Bad guys flooding my web server

hypexr · 09-21-2005, 09:56 PM

I have a little photoblog that I am running from my web server at home. Its using pixelpost software, which is coded in php. There is a page photoblogindex.php?x=xref that shows the top refferals to my site.

There are scripts or worms or something that is continously connecting to my site to move the sites they are advertising up to the top of the list.

I first tried getting rid of the xref page and thought that this would help but when they try to connect to it it just brings up a template page and not a 404 or anything and the bots keep connecting thinking that they are working. This is bogging down my oldtimer of a computer and my internet connection.

I am looking for some advise because I can not figure out what to do. Should I do something with tcp wrappers? Special access rules? Something in apache config? The sites that they are promoting change names all fo the time so blocking certain reffering sites is a constant battle.

Scott

pembo13 · 09-22-2005, 01:41 AM

Could you provide soeme log dumps, and somre more specific data, maybe me or someone here can find a pattern and help you block it.

cs-cam · 09-22-2005, 06:49 AM

So the page they are connecting to no longer exists, ie. a human will never end up there? If so, just auto-ban any address that requests that page.

hypexr · 09-22-2005, 10:13 AM

I like that Idea. how do I do that? Its a php page so it request for the page is like this example.com/index.php?x=ref
Could I make the php page grab the ip address and then write this to a .htaccess file? or is there an easier way?

pembo13 · 09-22-2005, 10:49 AM

Quote:

Originally posted by hypexr
I like that Idea. how do I do that? Its a php page so it request for the page is like this example.com/index.php?x=ref
Could I make the php page grab the ip address and then write this to a .htaccess file? or is there an easier way?

That is a good idea, however, it would still be nice if you provided some data.

To supplement that idea, you might as well lof the ips and put them into the ip ban list.

XavierP · 09-22-2005, 12:53 PM

Moved: This thread is more suitable in Linux-Security and has been moved accordingly to help your thread/question get the exposure it deserves.

cs-cam · 09-22-2005, 06:46 PM

Have a look here for some code. That page is very helpful for a different but similar problem but some of the same principals apply.

Bruce Hill · 09-22-2005, 10:46 PM

This would probably be considered a bit of a lame way to avoid them, but I have
major hits from Windoze script kiddies trying exploits on my server in China. I just
changed the port from 80 to another port, and since July there have been zero of
those attempts. This does require adding the port to the link, which isn't a problem
as mine is just photos posted for "the folks back home" to view. It did, however,
eliminate the kids who aren't smart enough to do anything more than scan port 80,
and/or use non-intelligent software designed for Windoze. Which freed me up
to spend time on the real bad guys ...

hypexr · 09-22-2005, 10:52 PM

Yeah, changing the port is a good method for avoiding this kind of thing and I need to do it for ssh (these ssh bots are getting crazy also). I don't really want web visitors having to know about ports, though.

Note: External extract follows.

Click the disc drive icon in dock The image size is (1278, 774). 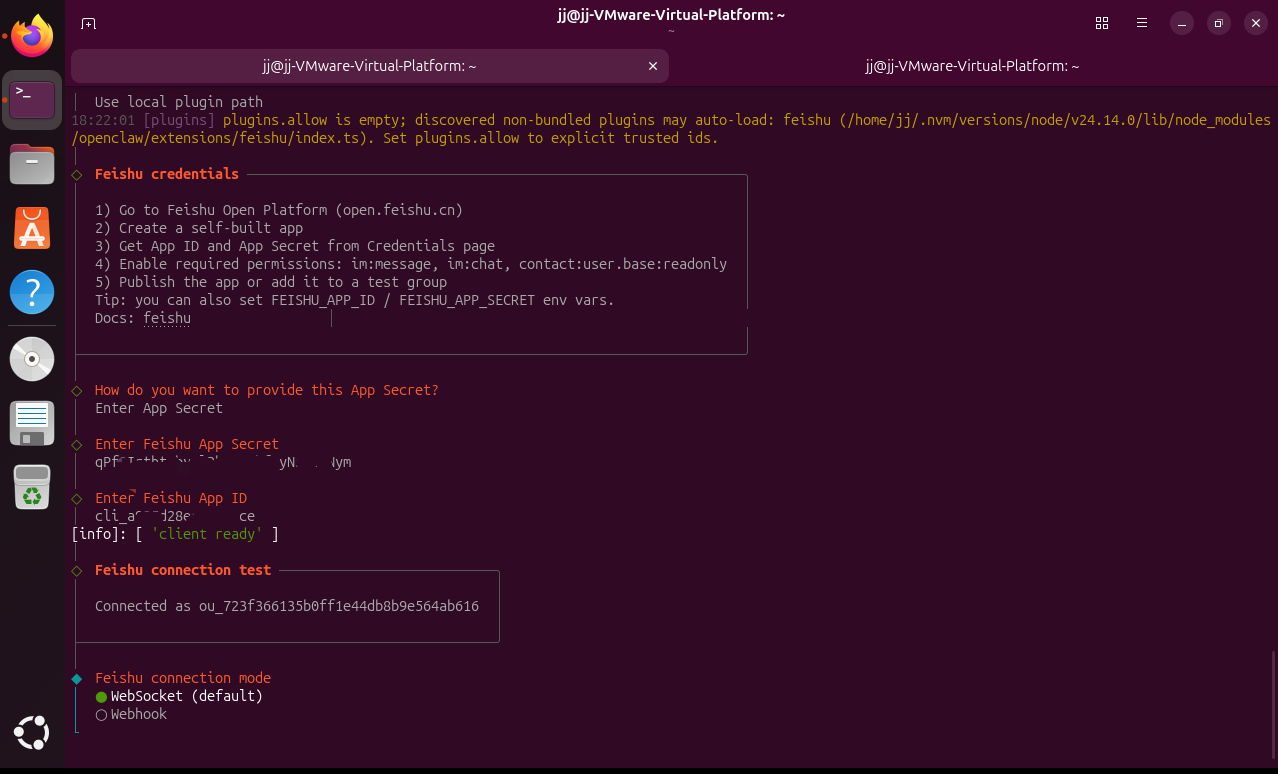[x=32, y=358]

I read through all of those examples on your link cs-cam, they will be easy to modify for my situation. I can't wait to get the time to get that going. Thanks!!

slackhack · 09-22-2005, 11:07 PM

you should definitely password protect any page that lists referrers. that's what the bad guys are after, and as long as that's public, you're going to keep getting hit with new ones even if you clear out the current ones. do a google for "referrer spam" to find out more, and about prevention tactics and fixes.

>>edit: the wikipedia entry even has a sample blocking script:

http://en.wikipedia.org/wiki/Referer_spam